What has helped in recent years has been the development of digital photography and e-mail queries over identification are often accompanied by an attachment which has a photograph with it.

Such was the case recently over a buzzard/golden eagle that some tourists had seen on the main Garve to Ullapool road. They had seen the bird sat on an outcrop of rock and then flying and they had a reasonable image with their camera. They so wanted it to be a golden eagle as it would, in retrospect, make their holiday. It was a clear cut case, for a change, and it was in fact a golden eagle and not a buzzard. I would like to talk about the head showing more prominently than a buzzard's would and the tail in the eagle was longer. However, it was easier as the bird was a juvenile with the tell tale white under tail feathers and the white under the wings.

Some time ago there was an identification query from near Garve where the reader was convinced she had a nutcracker in her garden as it did not fit the photographs in any of her books. From the description I suggested it may be a juvenile blackbird that often have a wide variety of colour patterns particularly on their body. Then I suggested other birds but all to no avail as she was adamant she had a nutcracker coming to the peanuts.

By sheer chance only last week I had a query over a garden bird from near Fort William and again the reader was convinced it was nutcracker and not only that they had two or three of them. Both these readers went to great lengths to get someone to take photographs and e-mailed them to me. In both cases the bird(s) in question were juvenile starlings. The birds were just moulting out of their overall brown juvenile plumage with some patterned feathers of the adult plumage showing through.

Colours on birds seem to play tricks in the amount and distribution and such was the case earlier this year with two birds, both in different gardens. One bird was described to me as a blackbird size bird that was black with a red tail and I really had no idea I then agreed to go the person's house and see the bird which regularly came into the garden. It was a great spotted woodpecker!

The second red bird was described as a dark colour with red feathers when it flashed its wings. It spent some time going up and down walls apparently feeding on something. I could just not think of any bird that met this description.

Then the reader brought along a photograph and there, sitting on a garden wall, was a crossbill.

With identification of birds in mind readers often ask me which bird books I use. The two I use the most about birds, whatever the query or for my information, are "RSPB Handbook of Scottish Birds" by Peter Hodlen and Stuart Housden, Helm 2009, and the two volumes of "The Birds of Scotland" by Ron Forrester et al. SOC 2007.

Oh deer - where is our venison going?

THE highlight of the week was in fact a very worrying one that came about because of the recent campaign to make people more aware of the problems facing butterflies these days.

I remarked in this column, when covering this, that one large superstore was supporting this. All credit to them and to the other stores in the UK that have a conservation image.

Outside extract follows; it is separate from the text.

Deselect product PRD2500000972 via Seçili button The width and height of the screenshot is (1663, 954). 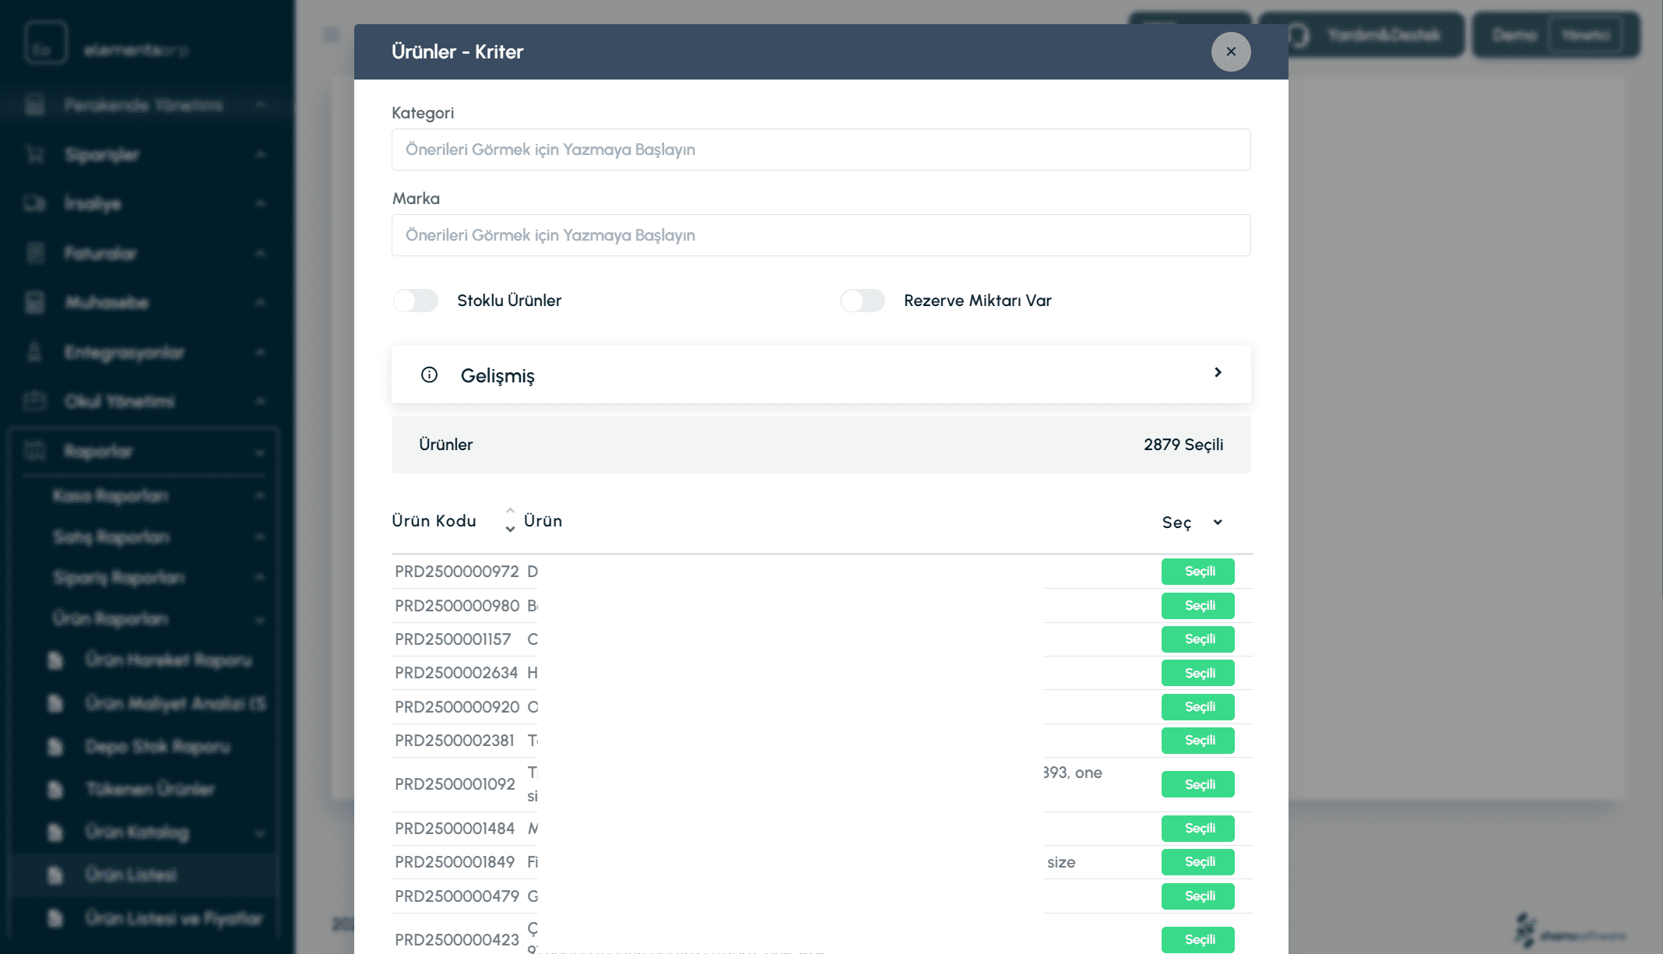click(x=1197, y=572)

As it happened I was in the superstore in question in Inverness a few days later and was buying some venison. I was aghast to see it was labelled as "from deer farms in New Zealand."

So I made a brief survey of other stores in Inverness and found all of them source their venison from New Zealand. So in the heart of the red deer and venison trade in the UK superstores are buying their venison from New Zealand. Is it because the New Zealand government financially support such trade? Do the deer farms over there get government grants whereas ours do not?

Perhaps someone should look into this anomaly which I just do not understand. I am told, repeatedly, there is a glut of venison in the Highlands so where is it all going? Anyone any ideas?